### [How to complete this task]
Please reproduce exactly, and only, the line containing "Image resolution: width=997" and every line after it to the end of the records below, leaving out all pictures.

### [Record excerpts]

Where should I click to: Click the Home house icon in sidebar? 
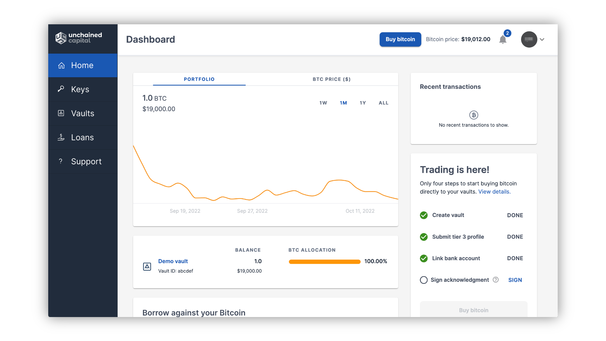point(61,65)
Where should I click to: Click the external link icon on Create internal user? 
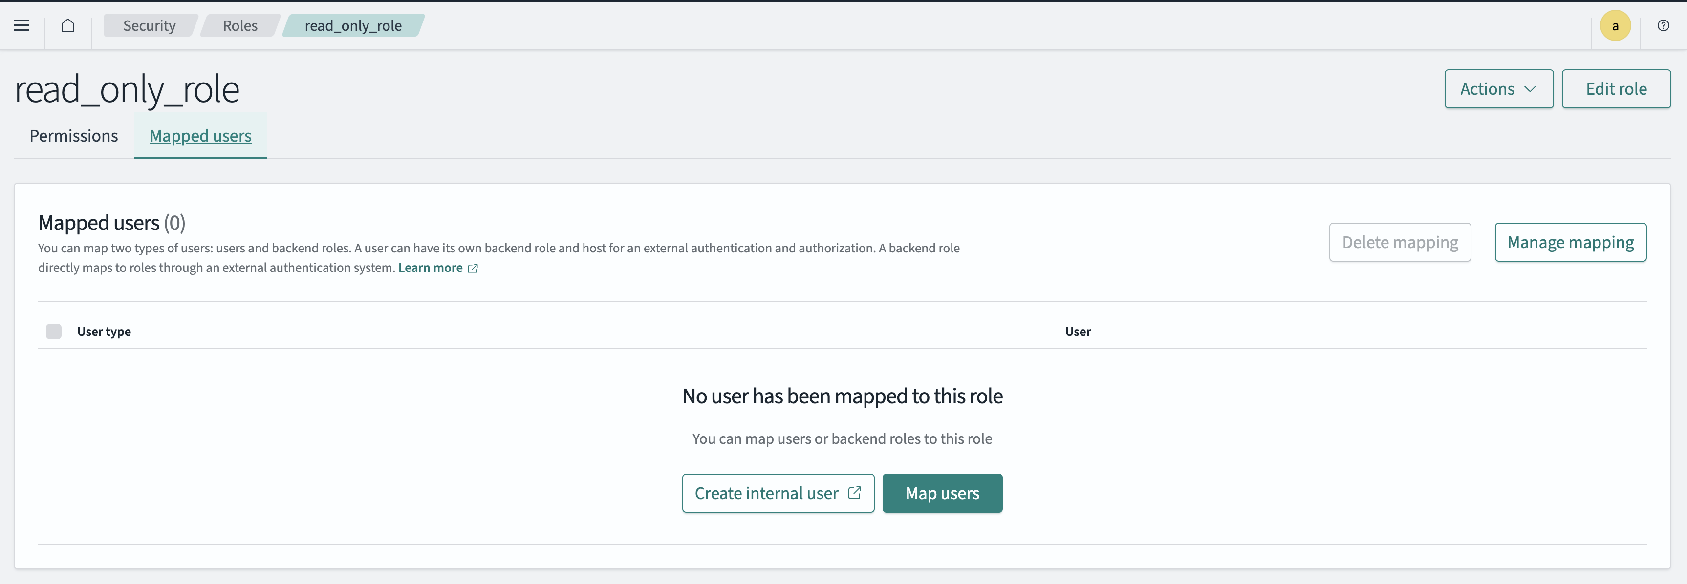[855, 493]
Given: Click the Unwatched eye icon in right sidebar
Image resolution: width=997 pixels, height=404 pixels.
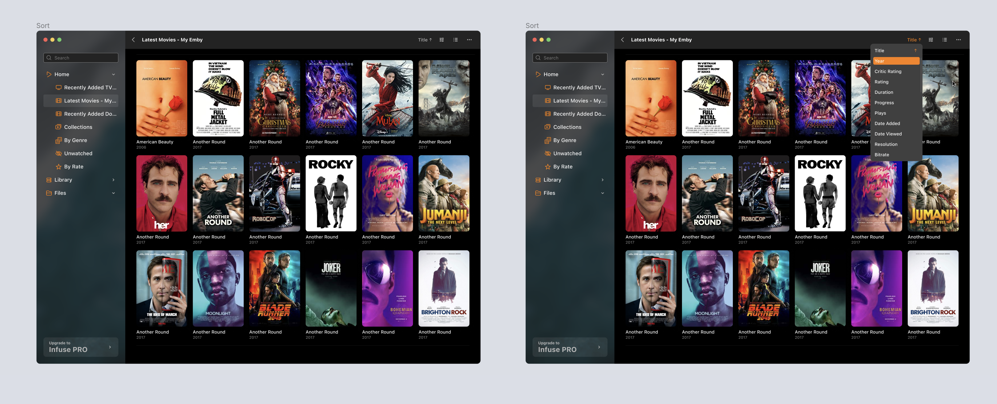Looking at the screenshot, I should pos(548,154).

### [Answer box]
Image resolution: width=997 pixels, height=404 pixels.
Looking at the screenshot, I should pos(548,154).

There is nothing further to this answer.